Hoy el sol no ha amanecido a los pies de mi cama, hoy el mundo me ha comido a mi, en vez de comerle yo a él.
Hoy está clara una cosa, que tengo el corazón hecho añicos, y no hay pegamento que lo repare.
Confesaré que no hay amor que no duela, ni ojos que no lloren, y que por mucho que digan, todo puede romperse un poco más. Que los versos más bonitos, siempre se los llevan los que le han roto el corazón a un joven enamorado.

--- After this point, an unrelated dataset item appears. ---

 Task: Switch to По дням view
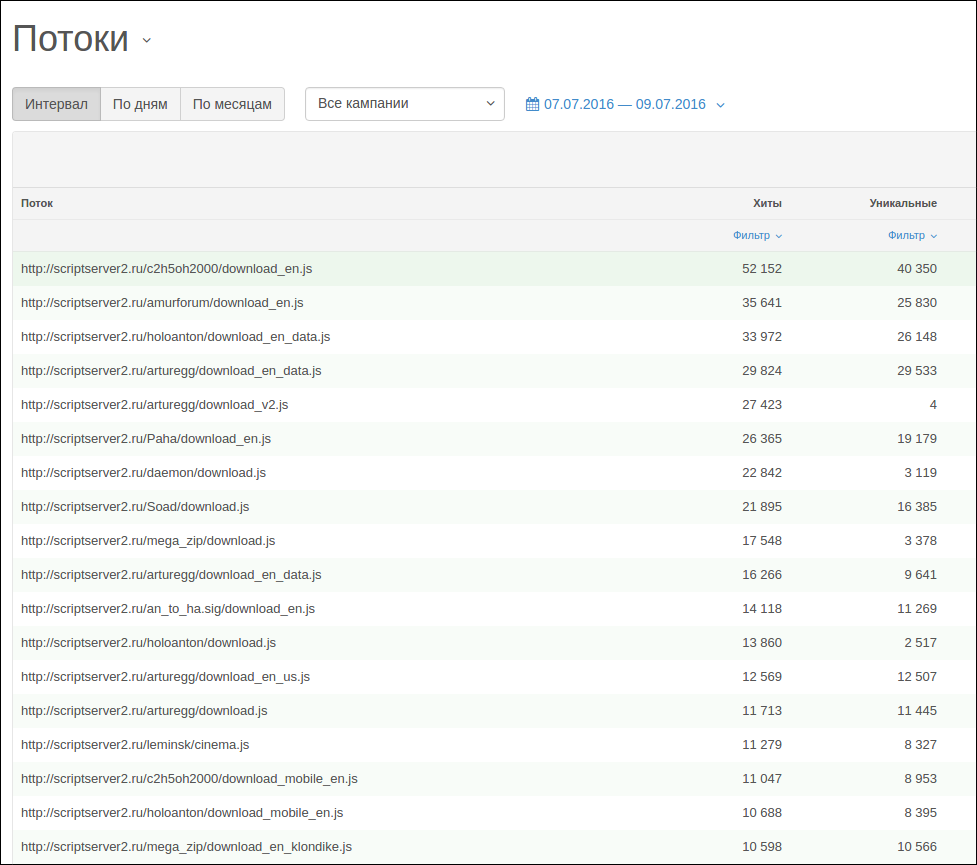(x=140, y=104)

Y que es a la almohada a quien le toca llorar conmigo esta noche, y a mi cuerpo tiritar del frio.
De ese frio incomparable e inexplicable, cuando alguien como tú se escapa de entre mis piernas.

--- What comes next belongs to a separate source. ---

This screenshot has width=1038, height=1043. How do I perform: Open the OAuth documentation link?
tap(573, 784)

Y ya que me he puesto a confesar, te confesaré, con la misma sinceridad que da vida a los suicidas, que debí de ser la hija puta que volvió la vista atrás porque necesitaba saber si ya te habias ido o aun seguias esperándome.

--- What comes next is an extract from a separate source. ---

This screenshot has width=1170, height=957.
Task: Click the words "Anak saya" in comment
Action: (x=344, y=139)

Realmente no sé cuál de las dos esperaba, pero brillabas por tu ausencia, y la cuerda que rodeaba mi cuello empezó a ahogarme como si verdaderamente te necesitase para respirar. Como si tu respiración diese vida a mis células en vez de a las tuyas.
Ojalá volver a perderme en tus ojos y dejar de hacerlo en la ciudad. Ojalá comerte la boca en vez de comerme la cabeza.